TEXTE FOURNI

Jeunesse radicalisée : quelles solutions ?

Au Mali, la quête de solutions pour faire face à la menace terroriste se dessine progressivement. Conscients de l’insuffisance des options strictement sécuritaires, certains pays ont mis en place des initiatives allant dans le sens de la « déradicalisation » des jeunes, première « force » des groupes extrémistes violents.

« Il s’agit pour nous de savoir pourquoi ce public cible est tant prisé par les terroristes. Peut-être conviendrait-il de jeter un coup d’œil sur nos systèmes éducatifs, nous interroger à savoir pourquoi le goût du lait devient le goût du sang ». Ces propos sont du Premier ministre Modibo Keïta, qui s’exprimait lors de la cérémonie d’ouverture de l’atelier de l’Association des Hautes cours de justice francophones (AHJUCAF) sur la situation des mineurs face au terrorisme, le mardi 25 octobre. C’est un fait, le Mali est engagé dans la lutte contre le terrorisme, aussi bien sur son territoire qu’en dehors. Mais face à la menace, force est de constater l’absence de stratégie pour lutter contre la radicalisation contrairement à d’autres pays comme la France où, en 2014, le gouvernement a mis en place un plan national de lutte contre la radicalisation, articulé autour d’une plateforme téléphonique et d’un système de renseignement au niveau des préfectures pour faire remonter des informations aux services de renseignements. Après les attentats de janvier et novembre 2015, des centres de réinsertion et de citoyenneté pour les jeunes radicalisés dans le but d’inverser le processus, ont également été créés dans le cadre de ce dispositif.

[Positions des éléments]
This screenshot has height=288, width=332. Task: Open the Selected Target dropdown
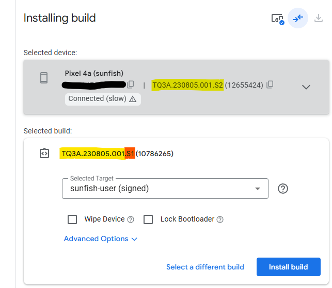tap(165, 189)
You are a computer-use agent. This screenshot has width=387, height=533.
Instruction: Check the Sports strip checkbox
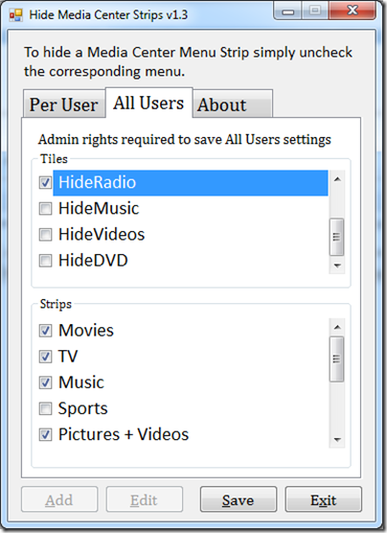[46, 408]
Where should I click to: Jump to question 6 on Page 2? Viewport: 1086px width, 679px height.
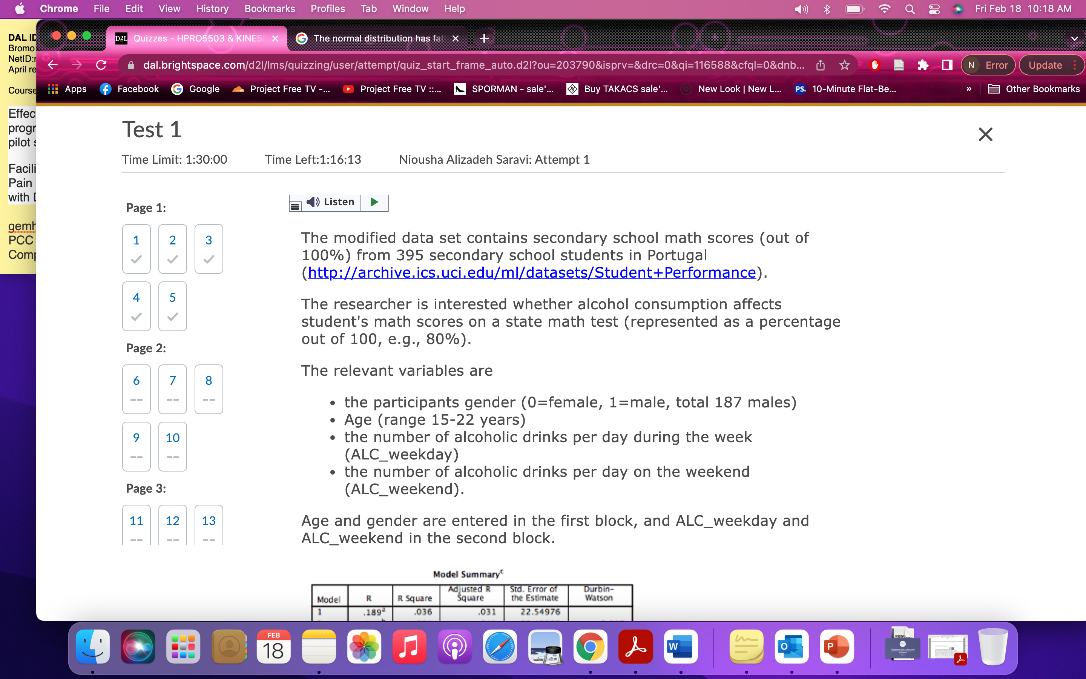tap(136, 389)
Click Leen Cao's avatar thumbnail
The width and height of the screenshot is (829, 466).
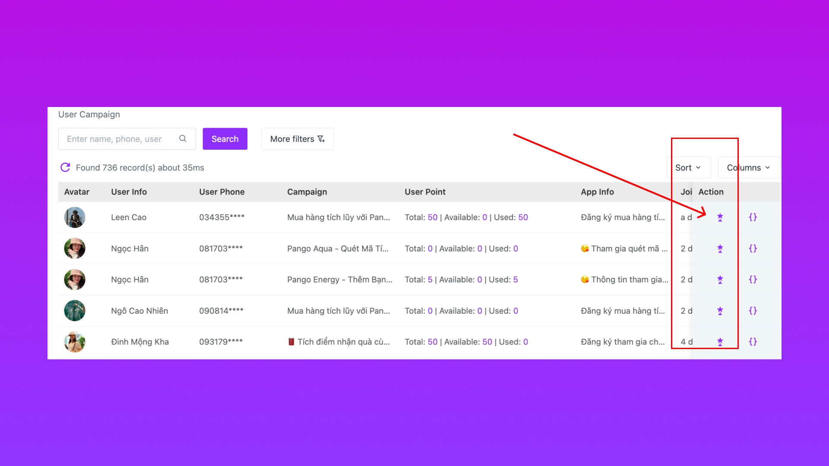click(75, 217)
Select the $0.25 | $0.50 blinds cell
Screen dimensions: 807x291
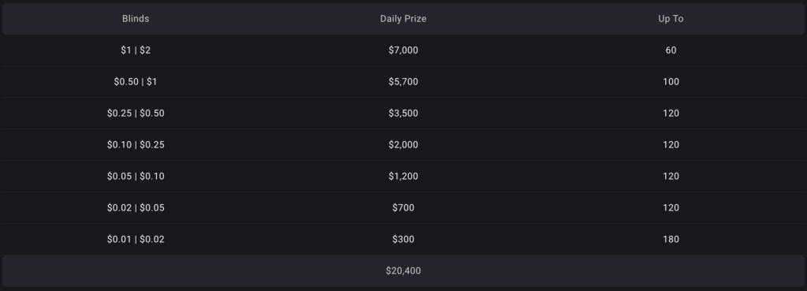(136, 114)
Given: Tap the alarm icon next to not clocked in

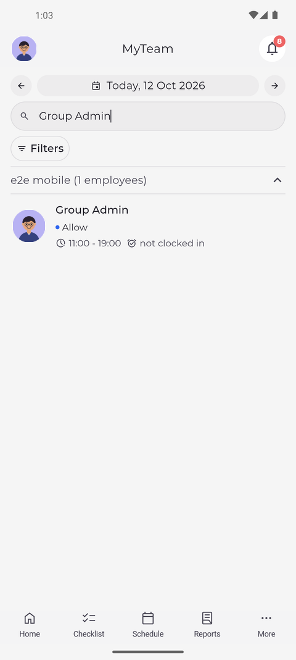Looking at the screenshot, I should [x=131, y=243].
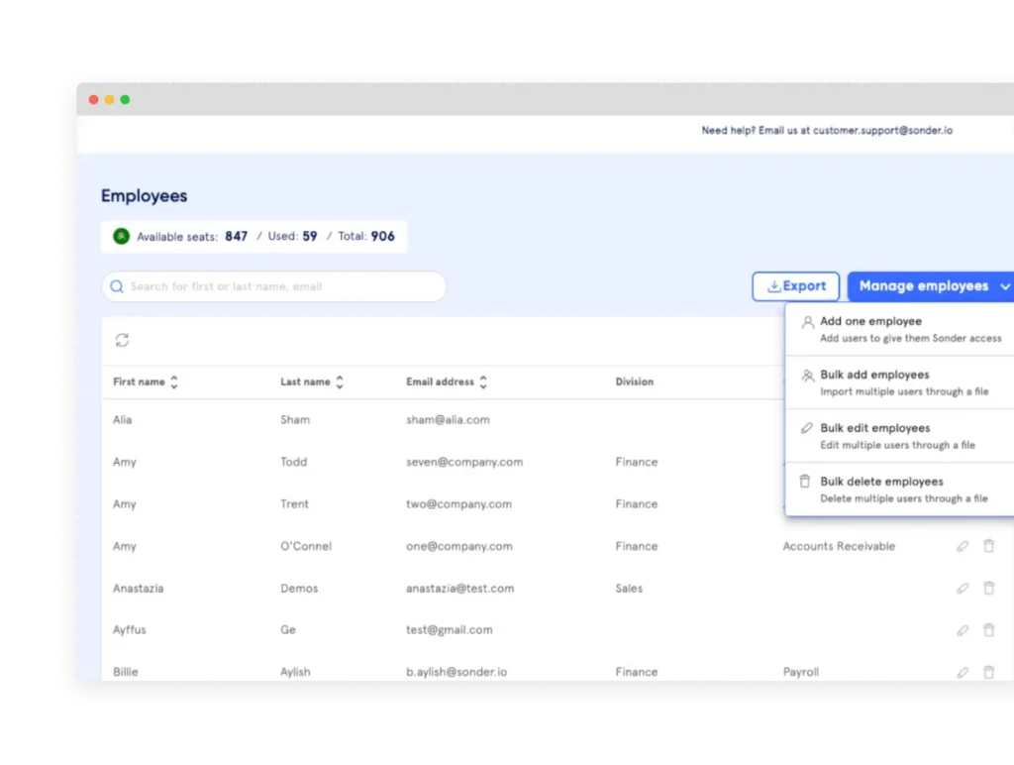Click the refresh icon above the table

[x=122, y=341]
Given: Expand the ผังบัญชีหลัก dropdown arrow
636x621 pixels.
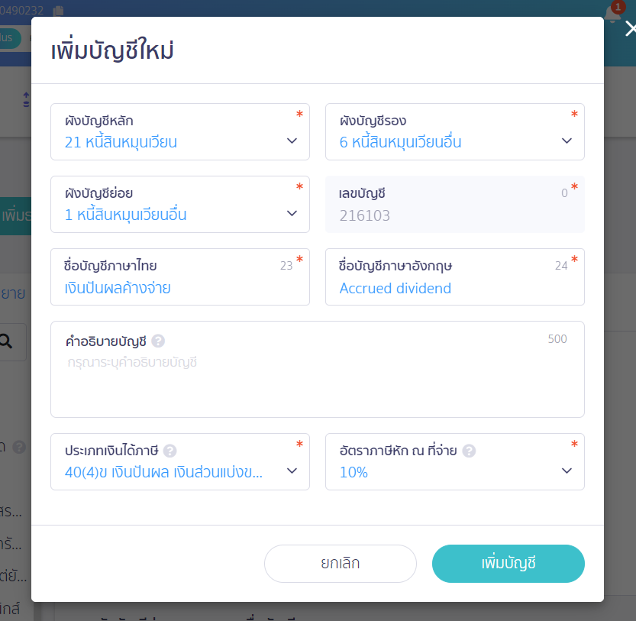Looking at the screenshot, I should (292, 141).
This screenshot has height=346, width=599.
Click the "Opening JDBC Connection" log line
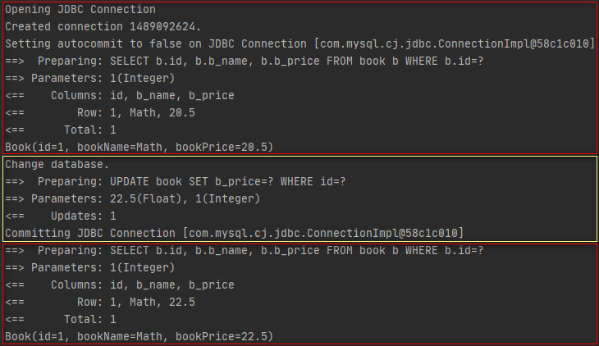[x=80, y=10]
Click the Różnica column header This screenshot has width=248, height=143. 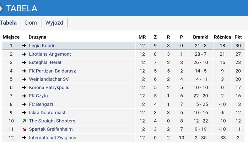pyautogui.click(x=222, y=37)
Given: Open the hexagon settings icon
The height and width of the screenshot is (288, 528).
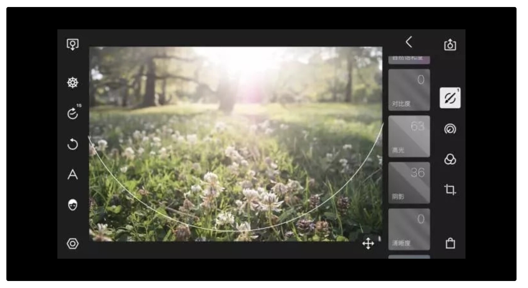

CONSIGNE A
D'après le texte sur la jeunesse radicalisée, en quelle année le gouvernement français a-t-il mis en place un plan national de lutte contre la radicalisation ?
CONSIGNE B
Dans la liste, remplace "Given" par "Instruction" dans tout ce qui va de la ligne contenant "Select the $0.25 | $0.50 blinds cell" jusqu'à celle contenant "Looking at the screenshot, I should (292, 141).", sans toucher au reste. Laisse les images de côté dans ta réponse.

RÉPONSE A
En 2014.

RÉPONSE B
Select the $0.25 | $0.50 blinds cell
Screen dimensions: 807x291
(136, 114)
Instruction: Tap the alarm icon next to not clocked in

Looking at the screenshot, I should [x=131, y=243].
Click the refresh icon above the table

[x=122, y=341]
Instruction: Expand the ผังบัญชีหลัก dropdown arrow
636x621 pixels.
Looking at the screenshot, I should (292, 141).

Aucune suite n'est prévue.